--- Start of Given text ---
The most misunderstood element and the most dangerous to the success of a product, is the idea that team members should evaluate the design based on personal tastes or preferences. Industrial design is not an art form, but a focused creative expression using the scientific data and analysis in the Design Brief and QFD as ultimate guidelines. The target user, their needs and tastes should be reflected in the final design, not necessarily exclusively those of the design team. Of course, many complex variables such as the OEM brand identity, past successes and failures, and whimsical trends often skew or distort styling decisions. In instances where the factors are overwhelming, OEM's may err on the side of cautious conservative design.

=== Parallel development ===
Because of the need to reduce development time and costs, the "styling" design model is usually developed in parallel with the engineering 3D design. While there is an increasing amount of digital design input in the modern OEM design process, nearly all major motorcycle manufacturers still rely on full scale clay models to render the master style model, then scan and import the styling surfaces into suitable 3D software packages (Alias, CATIA, ISEM Surf) for integration into the 3D engineering CAD platform (CATIA, ProEngineer, etc.). Once combined, the design team can virtually refine the motorcycle by optimising component assembly, checking for any undesirable interferences between parts, and predict and eliminate possible engineering problems. Typically, designers and engineers will have the greatest number of conflicts during this phase of development, as designers will fight to maintain the original styling and design of the clay model and artwork into the production vehicle, while the engineer will eliminate all problems in the most efficient manner possible. The success of the final product depends heavily on the level of cooperation between these often conflicting needs.

== Amateur and specialists ==
=== Custom builders ===
In recent years, largely due to the popularity of television programs like Orange County Chopper and Biker Build-off, the building of one of a kind "chopper" or "cruiser" type motorcycles has become more mainstream, leading to a flourishing builder industry. As a whole, these vehicles are not designed in the professional sense, but rather crafted by hand by metal workers and artisans using traditional skills. The resulting vehicles tend to be very elaborate, expensive and difficult or impossible to reproduce in mass production, but are highly valued for the same reasons.
--- End of Given text ---
--- Start of Information shown ---
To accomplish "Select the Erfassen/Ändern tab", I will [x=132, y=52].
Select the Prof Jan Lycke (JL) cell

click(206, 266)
--- End of Information shown ---
Exercise instructions
• A. Translate this sentence from the motorcycle design passage into Spanish: "The success of the final product depends heavily on the level of cooperation between these often conflicting needs."
• B. Carry on the motorcycle design passage past its final sentence.

Answers in order
• A. El éxito del producto final depende en gran medida del nivel de cooperación entre estas necesidades, a menudo contrapuestas.

• B.
Among custom motorcycle culture, certain names have become famous for their creations and have led to mainstream acceptance of previously unacceptable design solutions such as extreme ergonomics, totally rigid rear wheels without the benefit of suspension, minimal lighting and limited ground clearance for cornering. These design characteristics are purely emotional in nature, being led by styling and image rather than technical or performance considerations.

=== "Specials" ===
Custom and specials motorcycles are similar to the above but tend to be super sport type motorcycles, or at least high-performance based, using many special add-on parts, one-of-a-kind or limited series frames, racing wheels and parts or hand-made components to maximise performance. While modifying motorcycles is an activity as old as the motorcycle itself, the "special" culture or "streetfighter" began to flourish in the mid-1970s as a response to the myriad high performance Japanese motorcycles then available, but whose power far exceeded their handling. Individuals would choose premanufactured parts from catalogs or from other bikes and redesign their particular machine to suit their desires. In general this activity is limited to one-of-a-kind vehicles and, as with custom motorcycles, uses very little genuine engineering or design methodology, although some small-scale manufacturers exist who make limited runs of a given model. In some cases, these tiny specialists were successful enough to grow into full-scale OEM companies such as the Buell Motorcycle Company and Bimota of Italy.